Любовь М. к суете в погоне за порядком я не разделял, но тёплое переживание к её плечам и бёдрам вынудило меня вновь втянуться в театральную сцену. Я похлопал себя по карманам и не подал вида, нащупав ключи. В подыгрывании чьему-то самолюбию меня привлекала одна деталь: в складывающейся ситуации никогда нельзя было найти победителя и проигравшего.

Я, как полагает ответственному домохозяину, стал метаться из стороны в сторону, гладить глазами полки и сминать пальцами завалявшиеся по столам бумажки.

– Ты постоянно что-нибудь теряешь! – одёрнула мои поиски М. План приходил в действие, погружая меня в едва скрываемый экстаз. Хаос на голове М. беспомощно свернулся в подобие локонов.
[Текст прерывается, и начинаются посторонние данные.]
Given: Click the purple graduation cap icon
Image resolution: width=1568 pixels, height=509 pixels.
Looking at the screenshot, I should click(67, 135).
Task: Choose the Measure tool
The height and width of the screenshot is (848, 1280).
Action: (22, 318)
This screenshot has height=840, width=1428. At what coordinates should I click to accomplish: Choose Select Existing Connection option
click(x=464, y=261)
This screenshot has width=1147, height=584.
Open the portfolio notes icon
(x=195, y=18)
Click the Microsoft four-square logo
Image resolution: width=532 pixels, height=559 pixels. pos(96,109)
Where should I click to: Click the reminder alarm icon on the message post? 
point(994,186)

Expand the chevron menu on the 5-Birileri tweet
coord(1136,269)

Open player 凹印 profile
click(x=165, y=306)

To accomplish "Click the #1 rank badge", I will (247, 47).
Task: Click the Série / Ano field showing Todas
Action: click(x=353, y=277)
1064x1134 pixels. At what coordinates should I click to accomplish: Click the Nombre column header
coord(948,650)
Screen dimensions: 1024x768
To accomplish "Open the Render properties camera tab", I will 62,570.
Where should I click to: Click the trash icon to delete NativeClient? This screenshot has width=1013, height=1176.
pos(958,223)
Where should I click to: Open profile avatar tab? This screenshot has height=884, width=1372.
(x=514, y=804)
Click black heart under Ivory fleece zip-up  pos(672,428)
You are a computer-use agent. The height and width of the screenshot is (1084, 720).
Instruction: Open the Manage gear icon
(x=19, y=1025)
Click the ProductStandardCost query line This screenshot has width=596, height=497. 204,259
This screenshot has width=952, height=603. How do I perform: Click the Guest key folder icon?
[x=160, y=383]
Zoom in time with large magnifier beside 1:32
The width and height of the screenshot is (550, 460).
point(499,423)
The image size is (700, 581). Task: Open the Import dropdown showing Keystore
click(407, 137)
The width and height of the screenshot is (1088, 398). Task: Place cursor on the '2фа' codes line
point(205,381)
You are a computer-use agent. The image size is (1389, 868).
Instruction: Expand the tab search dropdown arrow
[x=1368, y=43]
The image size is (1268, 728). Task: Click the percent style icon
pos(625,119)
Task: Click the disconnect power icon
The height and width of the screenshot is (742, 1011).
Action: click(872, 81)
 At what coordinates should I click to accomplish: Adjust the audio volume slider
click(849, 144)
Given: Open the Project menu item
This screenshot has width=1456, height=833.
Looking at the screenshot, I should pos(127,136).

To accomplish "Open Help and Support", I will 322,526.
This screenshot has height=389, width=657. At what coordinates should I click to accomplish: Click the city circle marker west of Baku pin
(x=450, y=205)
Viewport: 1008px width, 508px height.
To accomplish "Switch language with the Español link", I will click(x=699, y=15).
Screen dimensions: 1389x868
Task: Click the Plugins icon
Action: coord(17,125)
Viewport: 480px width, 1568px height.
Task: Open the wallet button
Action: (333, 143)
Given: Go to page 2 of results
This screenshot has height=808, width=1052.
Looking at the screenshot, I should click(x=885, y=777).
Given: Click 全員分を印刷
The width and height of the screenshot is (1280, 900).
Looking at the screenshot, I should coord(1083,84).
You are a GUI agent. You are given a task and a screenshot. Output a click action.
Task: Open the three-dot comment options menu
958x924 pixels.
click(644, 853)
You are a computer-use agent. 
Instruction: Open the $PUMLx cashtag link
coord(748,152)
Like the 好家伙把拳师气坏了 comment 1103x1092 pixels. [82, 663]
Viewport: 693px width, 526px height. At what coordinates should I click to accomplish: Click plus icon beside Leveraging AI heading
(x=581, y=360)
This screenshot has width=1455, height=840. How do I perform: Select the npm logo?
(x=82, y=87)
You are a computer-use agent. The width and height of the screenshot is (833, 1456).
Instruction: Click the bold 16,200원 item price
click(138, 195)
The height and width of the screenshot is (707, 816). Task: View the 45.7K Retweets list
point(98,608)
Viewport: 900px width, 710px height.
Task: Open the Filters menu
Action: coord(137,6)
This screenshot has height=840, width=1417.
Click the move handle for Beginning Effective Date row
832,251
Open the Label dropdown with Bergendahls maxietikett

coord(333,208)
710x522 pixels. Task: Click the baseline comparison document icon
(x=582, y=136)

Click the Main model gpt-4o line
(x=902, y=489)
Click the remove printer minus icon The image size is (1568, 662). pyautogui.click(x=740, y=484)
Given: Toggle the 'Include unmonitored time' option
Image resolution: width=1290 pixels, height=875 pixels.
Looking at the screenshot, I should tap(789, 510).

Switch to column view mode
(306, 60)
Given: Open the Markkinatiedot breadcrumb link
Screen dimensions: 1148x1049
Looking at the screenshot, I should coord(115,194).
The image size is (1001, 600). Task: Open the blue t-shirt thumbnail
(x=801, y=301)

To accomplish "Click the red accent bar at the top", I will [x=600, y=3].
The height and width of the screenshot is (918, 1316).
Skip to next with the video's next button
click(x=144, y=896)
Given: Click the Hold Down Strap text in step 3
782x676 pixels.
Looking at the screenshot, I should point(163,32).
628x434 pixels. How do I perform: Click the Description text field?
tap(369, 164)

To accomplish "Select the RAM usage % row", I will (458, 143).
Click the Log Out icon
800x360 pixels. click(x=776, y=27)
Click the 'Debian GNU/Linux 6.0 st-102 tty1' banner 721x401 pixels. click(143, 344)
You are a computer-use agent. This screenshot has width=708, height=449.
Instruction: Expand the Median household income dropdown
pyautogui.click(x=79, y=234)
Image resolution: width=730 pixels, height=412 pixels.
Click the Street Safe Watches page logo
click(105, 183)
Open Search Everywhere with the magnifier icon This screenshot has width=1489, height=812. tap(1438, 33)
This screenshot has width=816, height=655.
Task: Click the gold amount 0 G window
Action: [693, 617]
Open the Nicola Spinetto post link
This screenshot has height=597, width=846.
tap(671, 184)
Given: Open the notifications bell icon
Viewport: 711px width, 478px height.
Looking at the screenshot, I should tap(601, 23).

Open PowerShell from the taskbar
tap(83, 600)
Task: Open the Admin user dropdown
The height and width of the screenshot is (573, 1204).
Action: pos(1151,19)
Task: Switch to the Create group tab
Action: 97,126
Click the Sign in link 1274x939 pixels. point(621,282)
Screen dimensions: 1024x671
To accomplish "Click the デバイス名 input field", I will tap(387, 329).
Постепенно она становилась всё более узнаваемой – сейчас стянет оставшийся бардак тугой резинкой, побежит вниз, чертыхаясь себе под нос, а затем остановится, пытаясь сохранить достоинство. Будет медленно шагать, но вскоре снова сорвётся на спешный темп.

Предпочитая не отвечать на выпад, будто он вовсе меня не задел, я потерял всякое желание продолжать представление для такого нервного зрителя. М., очевидно поняв мои намерения, фыркнула, в очередной раз попросив поторопиться. С её губ не сорвалось ни единого ругательства.